Last month, the US Navy began testing of its new Electromagnetic Aircraft Launch System, or EMALS, aboard the first ship that will deploy the system, the carrier USS Gerald Ford, currently under construction at Newport News Shipbuilding in Virginia.
EMALS is the latest innovation in aircraft carrier catapult systems, which are designed to assist aircraft in taking off over short distances. On June 5, 2015, crewmembers of the Ford launched test “sleds” – meant to mimic the weight of the carrier’s aircraft – off the end of the flight deck and into the James River.
Sixty years ago, such a sight was not uncommon in the East River. In the 1950’s, the Navy began deploying steam-powered catapults, which were necessary to launch heavy jet aircraft. These systems collected steam from the ship’s boilers in what are called accumulators, which built up enormous pressure, and then released it to shoot a piston along the flight deck, propelling the aircraft in excess of 120 mph. Steam catapults were installed in the new generation of supercarriers built at the Brooklyn Navy Yard, including USS Saratoga (commissioned in 1956), Independence (1959), and Constellation (1961). They were also retrofitted onto World War II-era carriers, including the Ticonderoga, which was overhauled at the Brooklyn Navy Yard 1952-54.

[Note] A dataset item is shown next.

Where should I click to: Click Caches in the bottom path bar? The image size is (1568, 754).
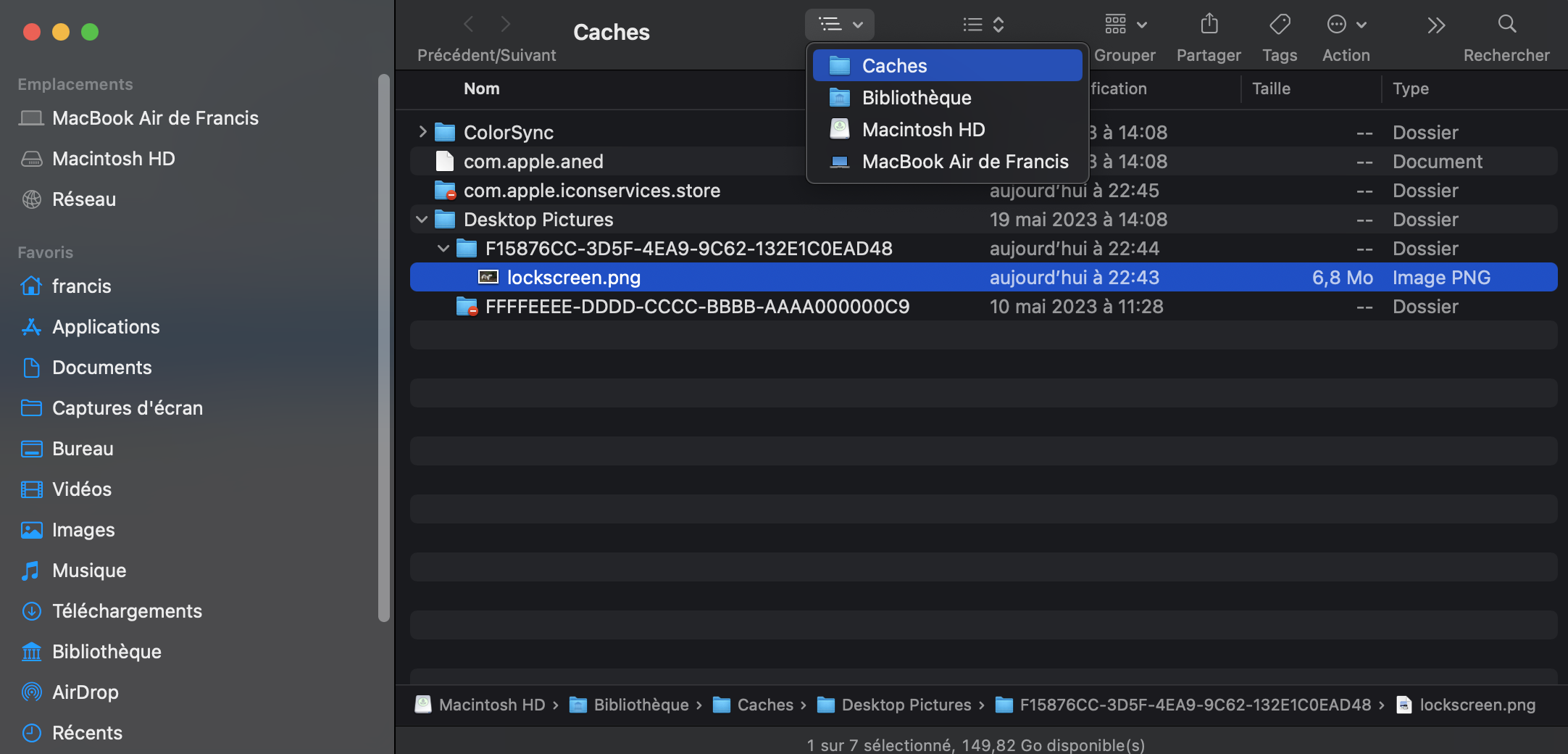pyautogui.click(x=764, y=705)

During this era, the Navy would frequently test the steam catapults by firing heavy pontoons hundreds of feet out into the East River, producing enormous splashes that onlookers could see from the Williamsburg and Manhattan Bridges. Frequently, visitors on our Brooklyn Navy Yard Tours recall watching these tests. During the test of the Saratoga’s catapult in May 1956, a tour boat strayed into the testing area. As the Navy Yard Shipworker reported, “Sightseers aboard the craft could be observed scurrying hither and yon, causing one onlooker to remark that they appeared to be manning their battle stations.” (Watch video of the launches from Saratoga – sorry, can’t embed this video).
Prior to the advent of steam catapults, many naval vessels carried cable-guided catapults, which pulled rather than pushed aircraft forward with a cable, rather than being pushed by a piston. Starting in the 1920’s, US battleships and cruisers carried a catapult system on their stern deck for launching scout float planes; these short catapult rails actually propelled the aircraft by means of an explosive charge (watch one take off from the USS Oklahoma). The plane could then land in the water and be loaded back onto the ship by means of a crane. In World War II, aircraft carriers were fitted with hydraulic-powered catapults, which were the standard for about a decade. It was only after an explosion killed 103 sailors aboard the Brooklyn Navy Yard-built USS Bennington on May 26, 1954, caused by a leak of the flammable hydraulic fluid from the catapult system, that the Navy decided to convert the carrier fleet to the steam catapult.
Now after 60 years as the Navy standard, the steam catapult is being replaced by EMALS, which utilizes powerful electromagnets to propel the piston along the flight deck. The system will allow carriers to launch larger, heavier aircraft, and also afford more precise control over the speed and power of the catapult. It is also much smaller, has fewer moving parts, and can be deployed on future ships that will be all-electric powered and do not produce steam.
But EMALS has not come cheap. Developing and installing the system on the Ford is estimated at $742 million, which has contributed greatly to the ballooning cost of the carrier, now approaching $13 billion, and to construction delays. This is in large part because the Navy chose to deploy a number of brand new, untested technologies all at once on the carrier, rather than installing them piecemeal across several ships of the Ford class. While EMALS appears back on track, the new system for catching the aircraft when they land – the Advanced Arresting Gear (AAG) – has a major design flaw that may set back delivery of the ship.